* **What you will do**:
The line containing "Task: Click the Восстановить reset button" marks the end: restate word for word every line from the first line of the entries below through that one.

* **Collected data**:
BEGIN

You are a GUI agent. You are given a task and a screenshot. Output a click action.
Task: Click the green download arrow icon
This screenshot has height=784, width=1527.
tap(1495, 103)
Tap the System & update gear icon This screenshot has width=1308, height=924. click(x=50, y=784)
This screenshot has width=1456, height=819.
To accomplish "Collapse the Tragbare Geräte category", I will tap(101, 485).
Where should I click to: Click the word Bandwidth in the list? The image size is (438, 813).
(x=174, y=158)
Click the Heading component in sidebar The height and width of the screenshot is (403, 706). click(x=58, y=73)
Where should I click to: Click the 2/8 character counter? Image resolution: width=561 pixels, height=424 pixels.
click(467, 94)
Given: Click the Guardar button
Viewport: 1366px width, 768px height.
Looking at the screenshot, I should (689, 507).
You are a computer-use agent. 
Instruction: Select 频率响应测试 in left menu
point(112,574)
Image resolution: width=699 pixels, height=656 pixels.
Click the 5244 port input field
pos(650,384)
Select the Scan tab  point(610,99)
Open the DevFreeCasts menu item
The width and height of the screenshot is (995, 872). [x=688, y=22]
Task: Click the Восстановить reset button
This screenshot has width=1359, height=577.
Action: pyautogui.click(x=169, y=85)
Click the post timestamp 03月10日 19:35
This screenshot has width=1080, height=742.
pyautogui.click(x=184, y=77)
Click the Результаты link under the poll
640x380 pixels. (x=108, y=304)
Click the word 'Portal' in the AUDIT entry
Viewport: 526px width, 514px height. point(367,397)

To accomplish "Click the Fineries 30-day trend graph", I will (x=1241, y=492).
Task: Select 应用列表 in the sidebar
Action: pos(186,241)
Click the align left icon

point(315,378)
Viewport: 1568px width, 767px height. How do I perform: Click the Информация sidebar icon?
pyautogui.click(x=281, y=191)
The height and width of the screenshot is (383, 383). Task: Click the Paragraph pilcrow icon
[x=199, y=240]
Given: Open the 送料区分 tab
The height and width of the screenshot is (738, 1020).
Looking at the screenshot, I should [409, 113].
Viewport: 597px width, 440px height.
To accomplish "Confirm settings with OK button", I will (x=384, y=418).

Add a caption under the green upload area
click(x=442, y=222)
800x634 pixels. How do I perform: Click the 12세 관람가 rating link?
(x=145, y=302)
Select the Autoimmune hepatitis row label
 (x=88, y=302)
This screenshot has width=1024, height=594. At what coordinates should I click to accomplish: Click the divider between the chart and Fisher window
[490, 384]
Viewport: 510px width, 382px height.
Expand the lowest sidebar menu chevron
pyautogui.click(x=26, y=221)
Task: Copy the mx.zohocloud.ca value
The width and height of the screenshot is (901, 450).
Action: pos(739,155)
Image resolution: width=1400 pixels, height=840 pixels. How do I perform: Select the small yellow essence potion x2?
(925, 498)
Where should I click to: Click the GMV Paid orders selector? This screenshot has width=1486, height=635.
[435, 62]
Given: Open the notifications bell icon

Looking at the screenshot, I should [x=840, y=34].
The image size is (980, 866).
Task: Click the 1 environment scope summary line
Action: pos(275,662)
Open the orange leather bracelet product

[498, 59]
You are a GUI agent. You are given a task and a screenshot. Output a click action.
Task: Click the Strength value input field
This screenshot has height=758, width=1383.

END

* **Answer space**:
You are a GUI agent. You are given a task and a screenshot. Output a click action.
Task: Click the green download arrow icon
This screenshot has height=784, width=1527.
tap(1495, 103)
Tap the System & update gear icon This screenshot has width=1308, height=924. click(x=50, y=784)
This screenshot has width=1456, height=819.
To accomplish "Collapse the Tragbare Geräte category", I will tap(101, 485).
Where should I click to: Click the word Bandwidth in the list? The image size is (438, 813).
(x=174, y=158)
Click the Heading component in sidebar The height and width of the screenshot is (403, 706). click(x=58, y=73)
Where should I click to: Click the 2/8 character counter? Image resolution: width=561 pixels, height=424 pixels.
click(467, 94)
Given: Click the Guardar button
Viewport: 1366px width, 768px height.
Looking at the screenshot, I should (689, 507).
You are a computer-use agent. 
Instruction: Select 频率响应测试 in left menu
point(112,574)
Image resolution: width=699 pixels, height=656 pixels.
Click the 5244 port input field
pos(650,384)
Select the Scan tab  point(610,99)
Open the DevFreeCasts menu item
The width and height of the screenshot is (995, 872). [x=688, y=22]
Task: Click the Восстановить reset button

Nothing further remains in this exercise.